Let me also refer you to a few posts long ago by Bill Harten on the GEDCOM-L mailing list that explain more of the early thinking about GEDCOM. Very interesting reads:

Bill’s first post on the GEDCOM-L list:
LDS GEDCOM Report, 22 Oct 1994

Although database technology has since improved, the ideas at the time about the database model were both innovative and necessary:
Database: GEDCOM’s Genesis. 28 Oct 1994

Why wasn’t GEDCOM developed through a formal standards organization?
GEDCOM and Formal Standards Organizations. 24 Jan 1996

You have to conclude that there was a lot of thinking and effort put into the development of GEDCOM.

I think this material is a must read for the FHISO people, because to create a new standard today, they’ll have to rehash many of the same problems that Bill & Company had to address.

And if anyone still has any of the early GEDCOM specs prior to 5.3, Bill and I would love to see them.

Saving Web Pages - Wed, 3 Sep 2014

Here’s a quick tip for genealogists or other online researchers.

When you find information of interest on a website, don’t just print it or save a link to the website somewhere. Instead, save the whole webpage complete.

Even if you use a note-taking tool such as OneNote or Evernote, you still may find doing this is better for certain web pages since you may get a more accurate representation of the page.

In Internet Explorer, from the menu select Page –> Save as… (or press Ctrl+S)and set Save as type: Web Archive, single file (*.mht)

image

In Google Chrome, right-click and select Save as… (or press Ctrl+S) and set Save as type to Webpage, Complete.

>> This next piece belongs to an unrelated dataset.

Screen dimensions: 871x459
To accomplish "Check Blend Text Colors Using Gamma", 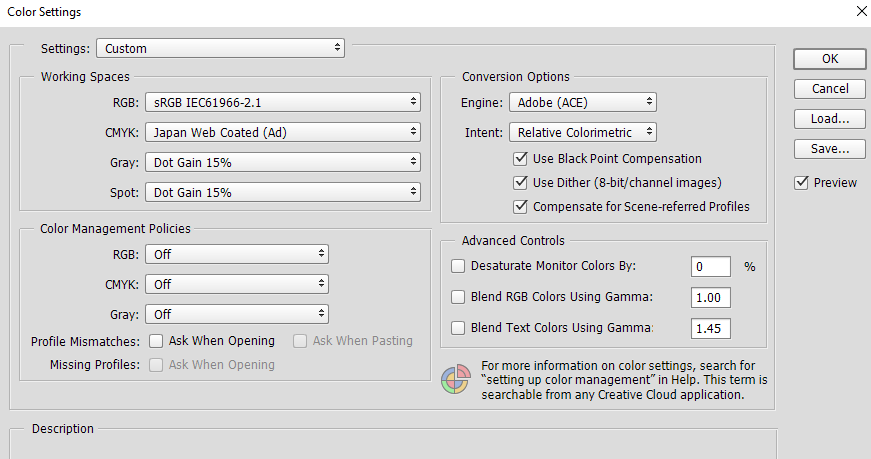I will pos(458,327).
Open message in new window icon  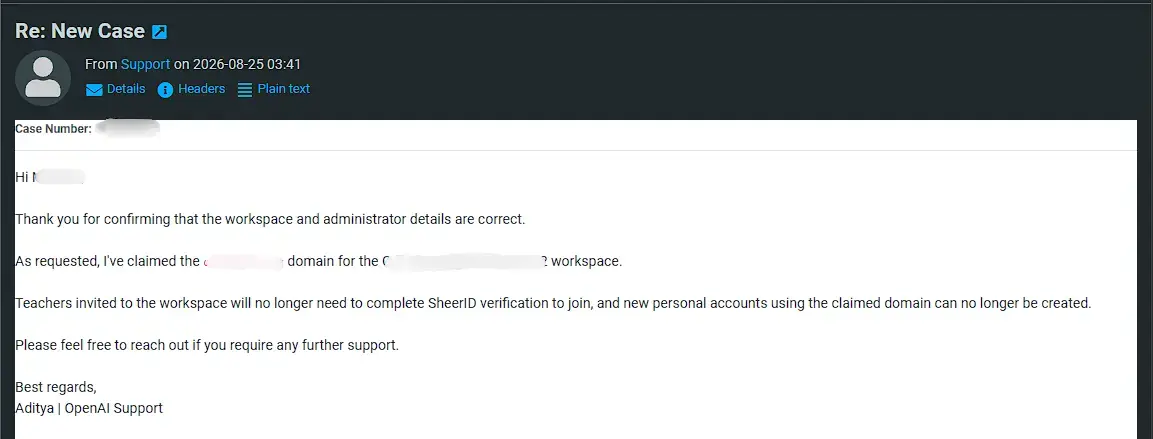160,32
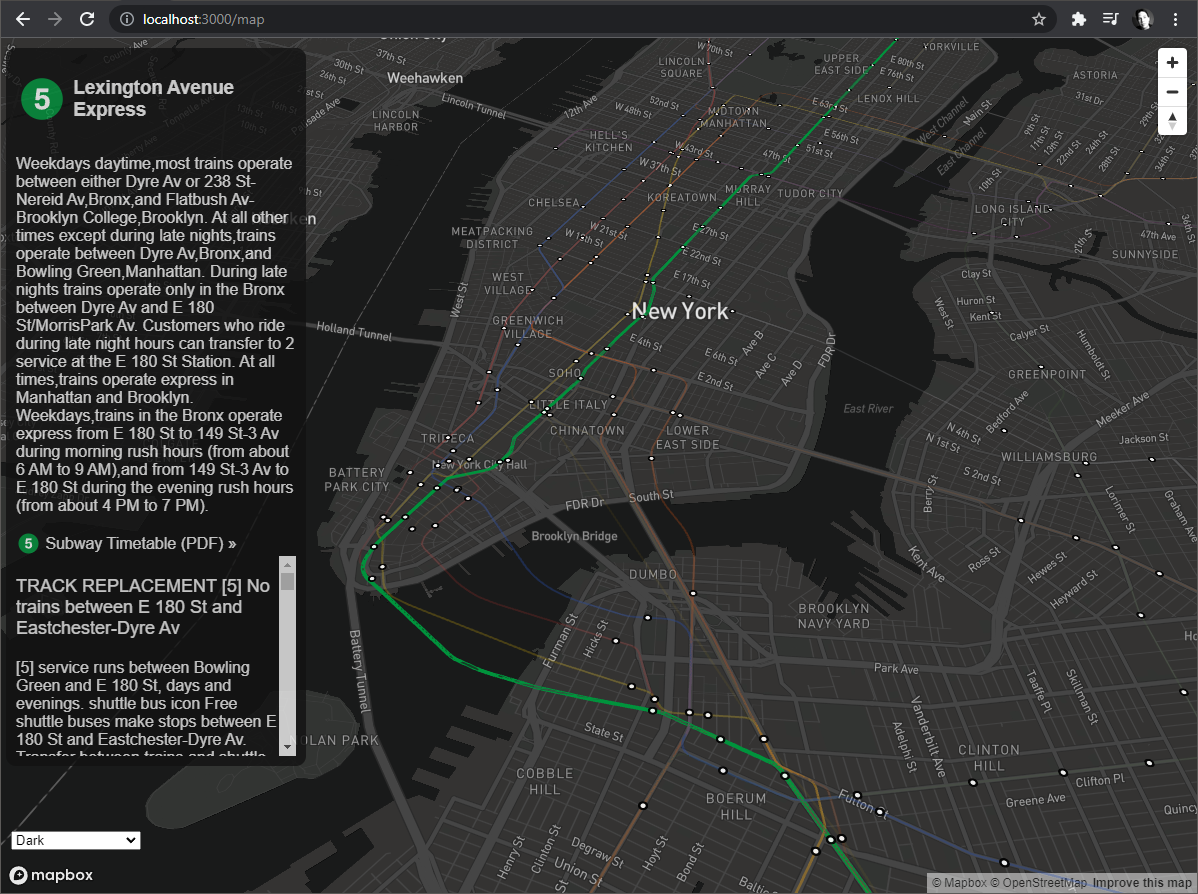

In Firefox, right-click and select Save Page As… (or press Ctrl+S) and set Save as type to Web Page, complete (*.htm;*.html)

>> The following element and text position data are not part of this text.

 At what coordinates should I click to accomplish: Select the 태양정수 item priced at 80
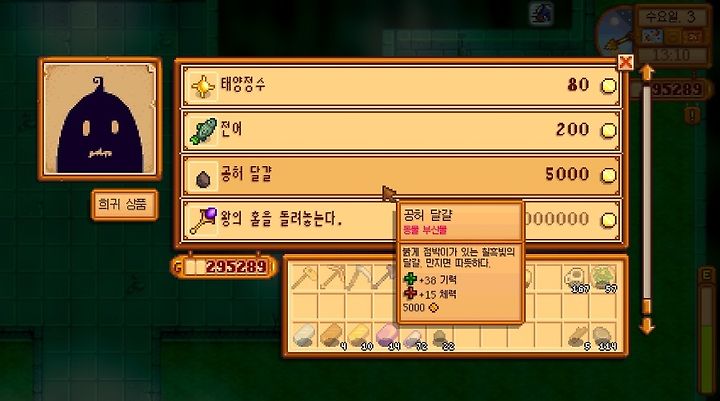coord(401,85)
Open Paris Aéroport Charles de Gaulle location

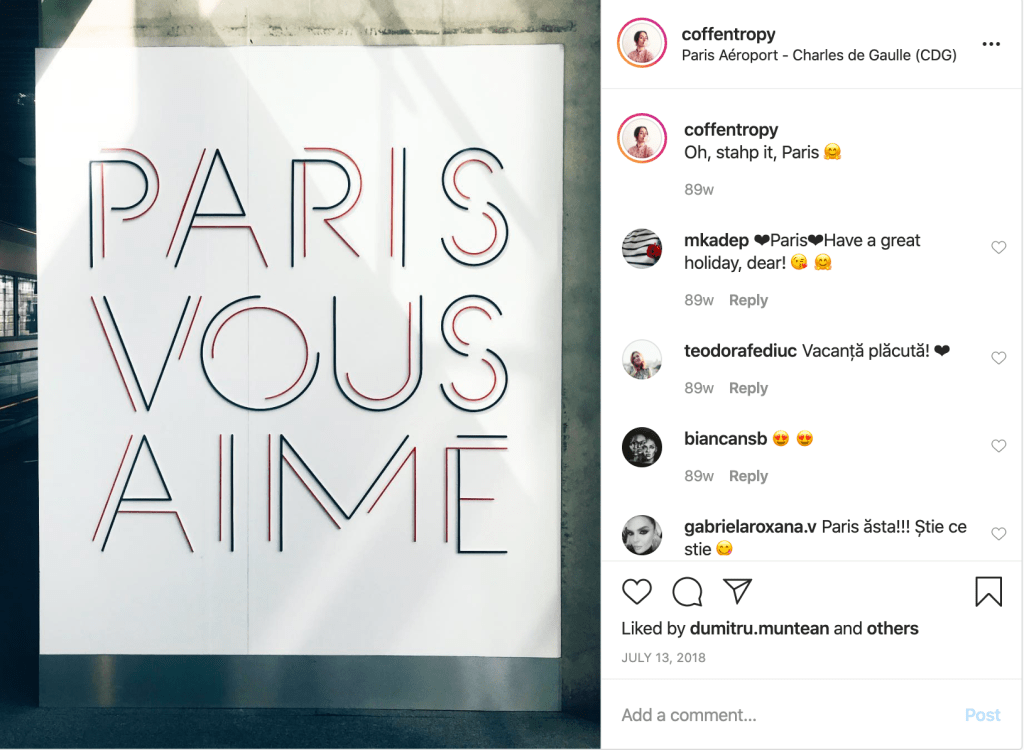pyautogui.click(x=819, y=55)
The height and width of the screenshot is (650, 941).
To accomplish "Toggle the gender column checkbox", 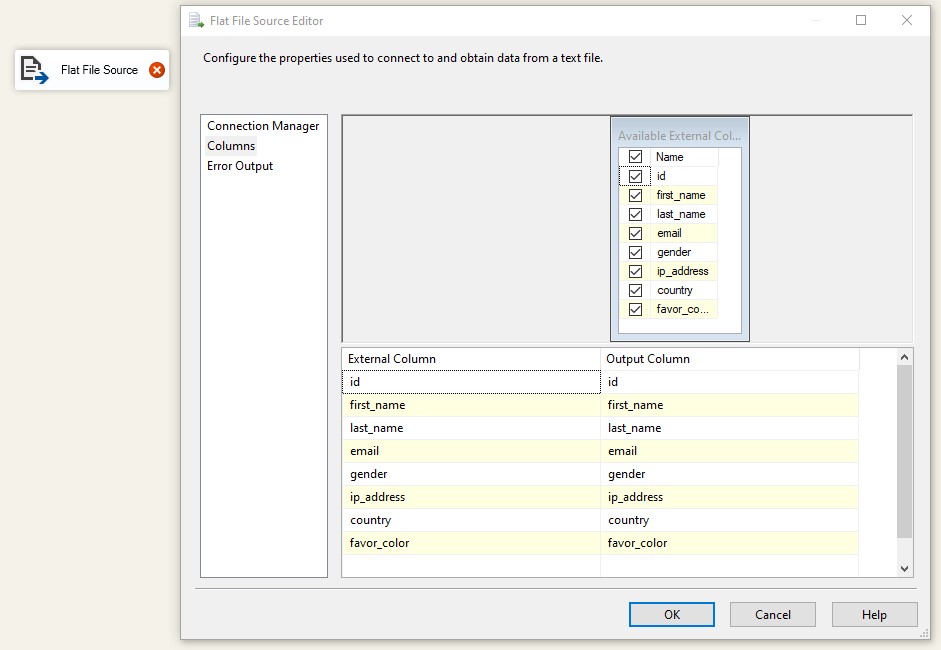I will [636, 252].
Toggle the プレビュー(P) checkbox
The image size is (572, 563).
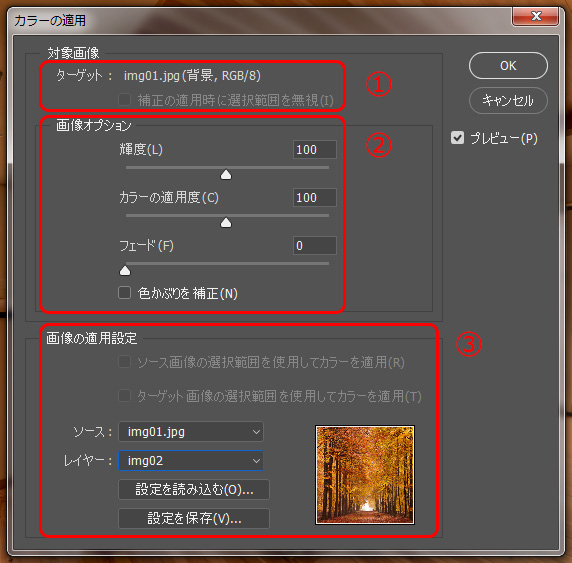[457, 138]
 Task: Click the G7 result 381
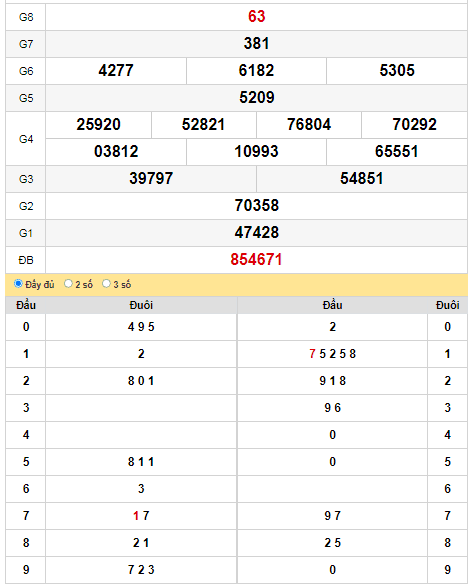click(256, 43)
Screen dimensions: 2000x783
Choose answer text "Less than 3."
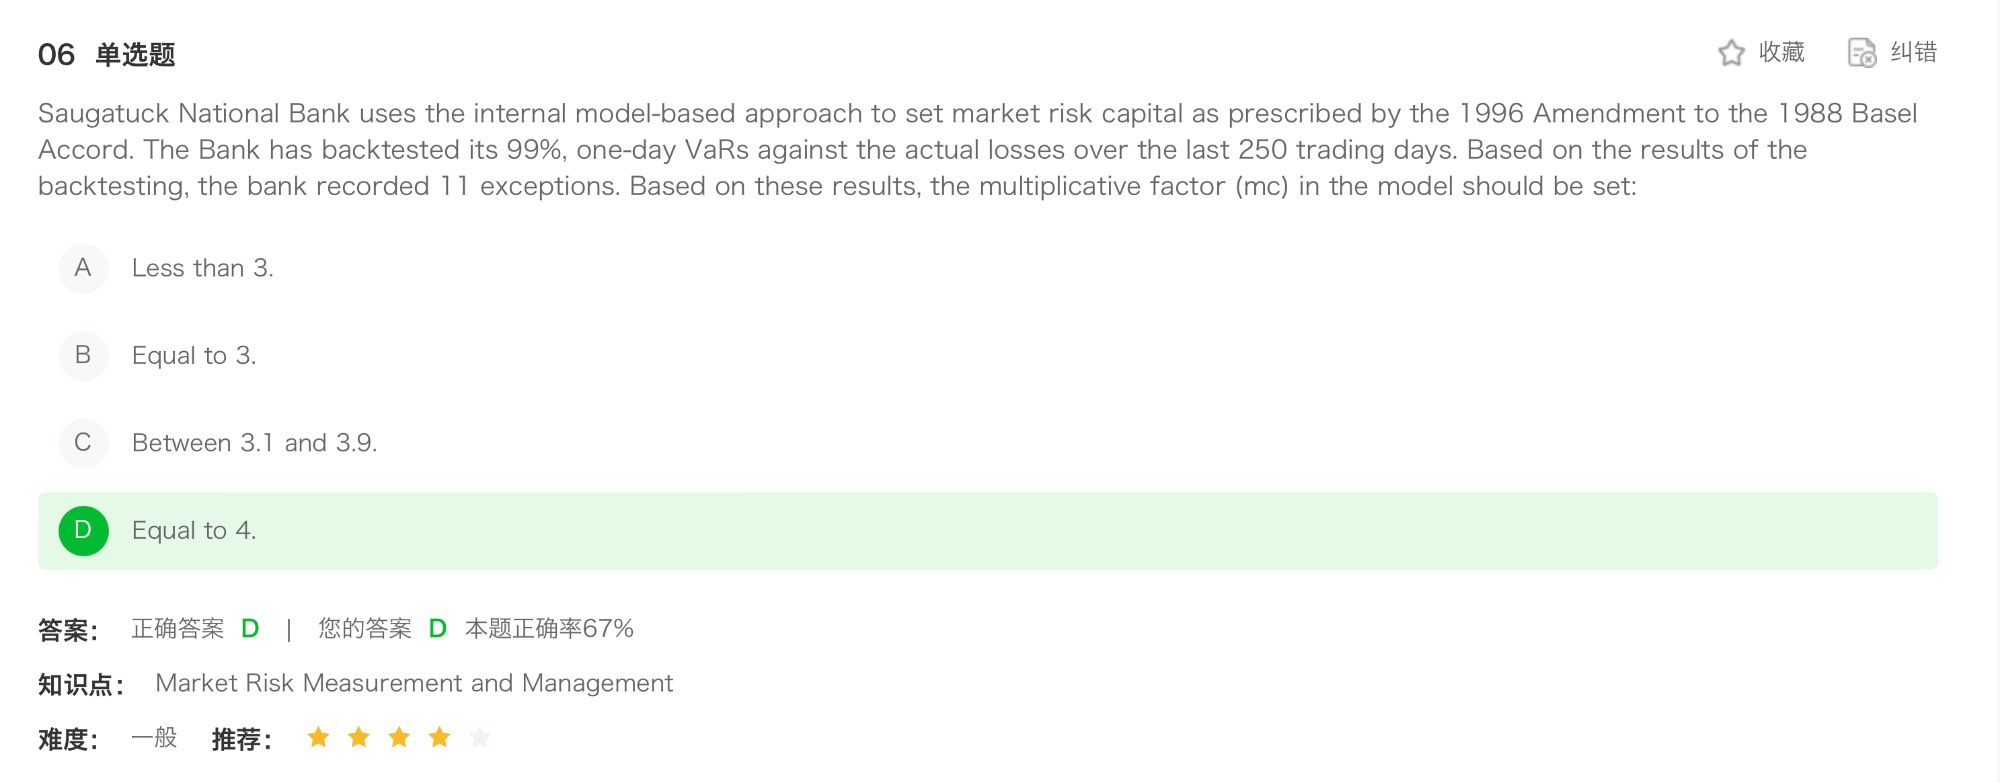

Chrome and Firefox both save a .htm or .html file for the web page but they also have to create a directory of the same name containing all the files the webpage needs to display properly (e.g. graphics and style sheets).

Internet Explorer can do this as well by setting Save as type to Webpage, complete (*.htm;*.html), but I prefer the Web Archive because it’s cleaner because it has everything in the one .mht file and doesn’t need to create the directory. However, I’m sad that Internet Explorer does not have the option to save the page when you right-click, like Chrome and Firefox do.

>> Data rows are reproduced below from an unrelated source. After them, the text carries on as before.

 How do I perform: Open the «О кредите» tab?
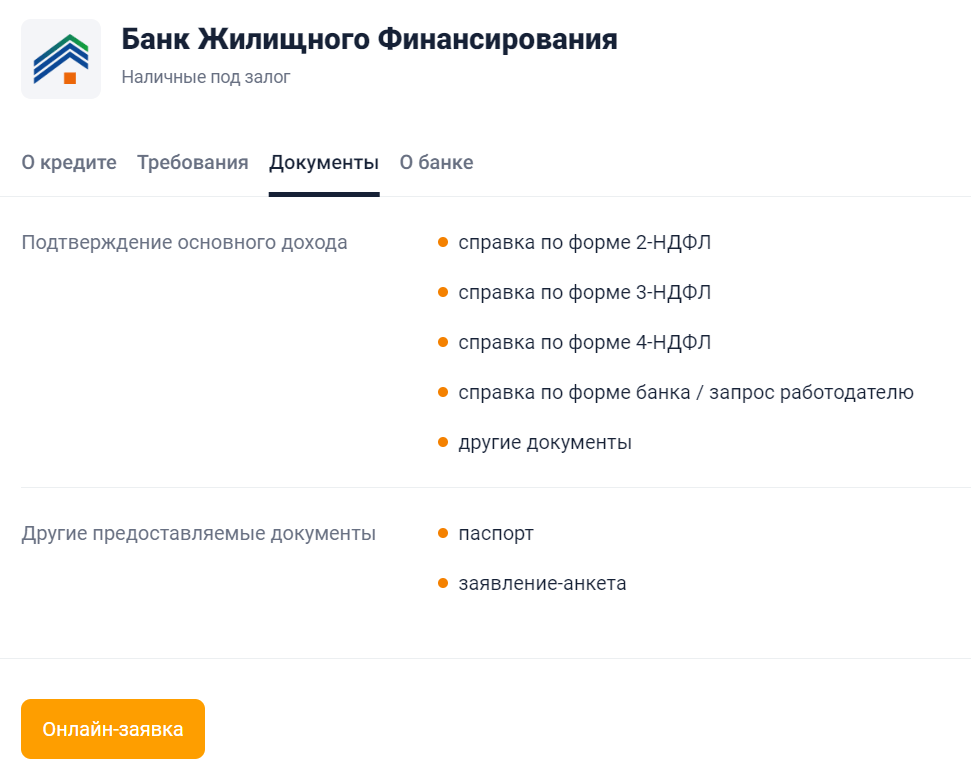[x=69, y=163]
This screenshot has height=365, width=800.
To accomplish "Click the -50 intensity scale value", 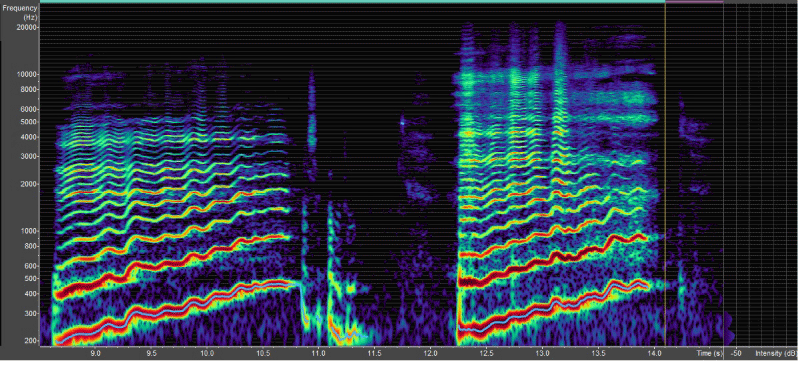I will pos(736,353).
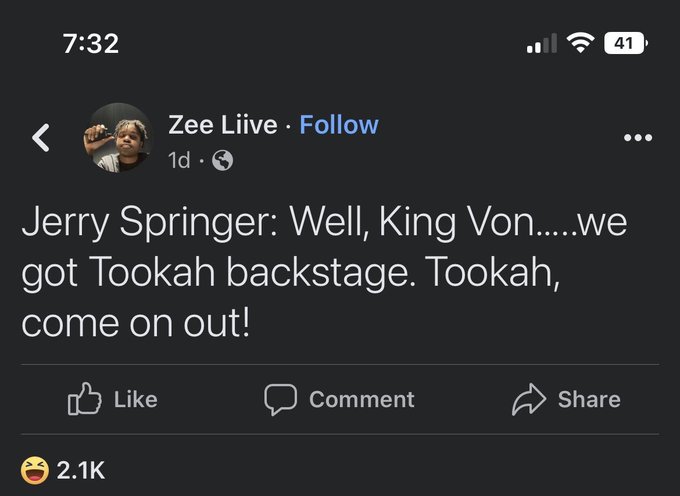Tap the Share arrow icon

coord(526,400)
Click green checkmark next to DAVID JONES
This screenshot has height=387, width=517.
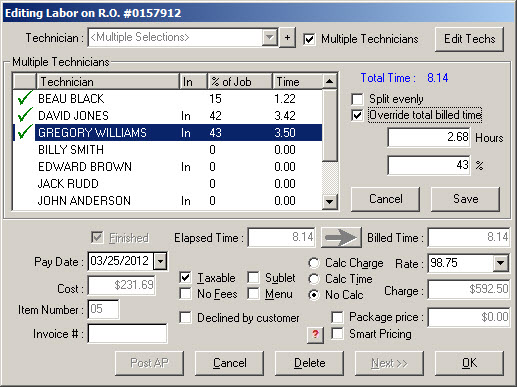click(25, 115)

I always suggest organizing your source materials by where you got them from, so for websites, make a folder with the website address.

This will give you a complete copy of the web page you have found with all the information and graphics intact. You never know when that page might vanish from cyberspace, and if it is not available, it may be lost forever.

Note, these methods will not save videos and sound files, but will save most everything else.